There is a brief sharp sensation at the moment of application, lasting under a second per point. Most patients describe it as comparable to a vaccination prick. We apply a cooling paste immediately afterward, and the post-procedure pain is minimal — typically less than the chronic pain that brought the patient in.
Will it leave a scar?
A small pinhead-sized mark is visible for 7–14 days as the skin heals. Pigmentation may persist for a few months in some patients but usually fades fully within 6 months. We discuss this honestly during consultation; for cosmetically sensitive areas we either decline the procedure or use the smallest possible probe.
How is it different from cautery in modern medicine?
Modern cautery is generally used to seal blood vessels or remove tissue. Agnikarmam in Ayurveda is a therapeutic intervention at marma or trigger points to interrupt chronic pain pathways and stimulate local healing — the depth and intent are different. The instruments and protocol are also classical, not adapted from electrosurgery.
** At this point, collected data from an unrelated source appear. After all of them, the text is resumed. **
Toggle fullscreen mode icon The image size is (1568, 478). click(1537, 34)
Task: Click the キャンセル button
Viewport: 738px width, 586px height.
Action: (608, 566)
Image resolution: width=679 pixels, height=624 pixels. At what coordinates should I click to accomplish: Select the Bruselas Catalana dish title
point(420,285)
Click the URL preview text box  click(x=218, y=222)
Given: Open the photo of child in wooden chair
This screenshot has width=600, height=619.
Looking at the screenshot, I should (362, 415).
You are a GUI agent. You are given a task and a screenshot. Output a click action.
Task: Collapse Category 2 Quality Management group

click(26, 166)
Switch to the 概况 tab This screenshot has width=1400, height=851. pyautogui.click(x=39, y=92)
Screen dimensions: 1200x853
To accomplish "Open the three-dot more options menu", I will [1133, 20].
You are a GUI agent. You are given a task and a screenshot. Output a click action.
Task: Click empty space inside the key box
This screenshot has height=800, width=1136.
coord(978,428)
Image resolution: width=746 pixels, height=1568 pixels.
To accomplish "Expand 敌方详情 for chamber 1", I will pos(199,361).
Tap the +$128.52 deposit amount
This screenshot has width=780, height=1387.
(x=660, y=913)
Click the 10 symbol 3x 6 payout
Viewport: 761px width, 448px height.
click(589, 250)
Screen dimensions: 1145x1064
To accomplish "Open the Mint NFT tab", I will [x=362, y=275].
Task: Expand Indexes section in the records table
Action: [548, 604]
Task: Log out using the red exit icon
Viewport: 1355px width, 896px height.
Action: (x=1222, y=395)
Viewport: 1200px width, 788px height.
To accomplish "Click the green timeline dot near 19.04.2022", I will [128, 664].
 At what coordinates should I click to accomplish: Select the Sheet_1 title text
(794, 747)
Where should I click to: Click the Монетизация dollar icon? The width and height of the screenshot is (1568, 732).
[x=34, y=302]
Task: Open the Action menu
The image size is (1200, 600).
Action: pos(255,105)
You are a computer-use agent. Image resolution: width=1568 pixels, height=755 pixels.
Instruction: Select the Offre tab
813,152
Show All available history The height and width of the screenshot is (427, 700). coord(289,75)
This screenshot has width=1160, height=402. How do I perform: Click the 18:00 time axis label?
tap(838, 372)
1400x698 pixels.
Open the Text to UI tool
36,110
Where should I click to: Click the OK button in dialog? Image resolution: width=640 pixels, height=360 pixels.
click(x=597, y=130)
How soon will I feel relief?
Most patients experience reduced pain within 48–72 hours. For heel spur and plantar fasciitis, the relief is often striking by day 7. For deeper musculoskeletal pain, full benefit develops over 3–4 weeks as inflammation resolves and the tissue remodels.
Do I need to stop my pain medication?
No. Continue your prescribed medication during and immediately after the procedure. As pain subsides over the following weeks, your primary physician can taper dosage. We coordinate with your treating doctor when needed.